Photo: Bettmann Archives/Getty Images/Fine Art America
Emile Treville Holley, center, spring 1922, being congratulated by CCNY classmates.
Holley had been an outstanding student at high school in Flushing, and enrolled in City College when he was only 16. The following spring, Congressman Martin Ansorge nominated him for admission to the Naval Academy at Annapolis. It caused an uproar at the school.
Midshipmen (undergraduates) said he would be “condemned to Coventry” (i.e., socially ostracized). Officers (faculty) expressed sympathy for Holley but said there was no regulation under which they could compel the white students to treat him as an equal.

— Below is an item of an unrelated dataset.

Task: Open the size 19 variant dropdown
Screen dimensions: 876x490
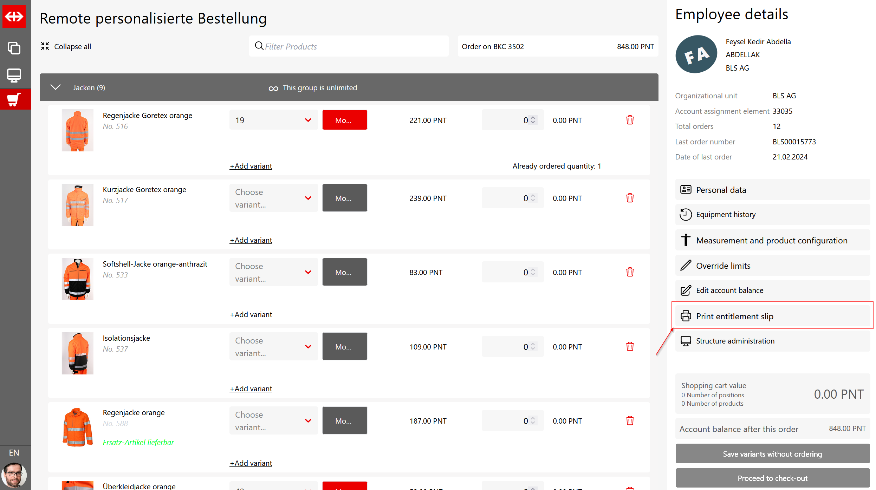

In any event, Holley did not pass the entrance examination. He transferred to Middlebury College and became its first African-American graduate in 1925, earning a cum laude degree with honors in philosophy and English and membership in Phi Beta Kappa. He went on to earn a master’s degree from Middlebury and became a professor of English and philosophy in a number of African-American colleges and universities.
Taking a cursory look at the picture, I started reading the text and didn't know where this was going until I saw the "white students" referenced. Returning to the picture I realized the uniformed man was African-American. Wouldn't it be nice if we stopped focusing on the faces and instead saw the big picture. A group of young men congratulating another young man for his accomplishment, even if the event may have been staged.
ReplyDeleteLook closer. You may see a man who may have the facial features of other people from different nationalities and backgrounds. Some may be the sons of immigrants; Jews, Italians, Irish, Poles, Germans, Middle Europeans. All here for a better life, opportunity and acceptance. What is missing at this point are people from Asia and the Middle East,(possibly due to religious restrictions) which were beginning to immigrate but not in large numbers, and then used mostly for service jobs, not aspiring to higher education.
This in no way diminishes the accomplishments of Mr. Holley. He and people like him endured horrible treatment and hatred for another 40 years before being recognized as "equal under the law" but still are fighting for deserved rights even to this day.
Unfortunately, the tumultuous and ugly political climate in which we find ourselves is distracting, ominous and dangerous. One man and a large group of misguided citizens are trying desperately to return us to a time when the White Man with wealth ruled and the rest of us were considered property and there for his bidding. This must not happen.
-An occasional visitor
Visitor - Thanks for dropping by and leaving a terrific comment.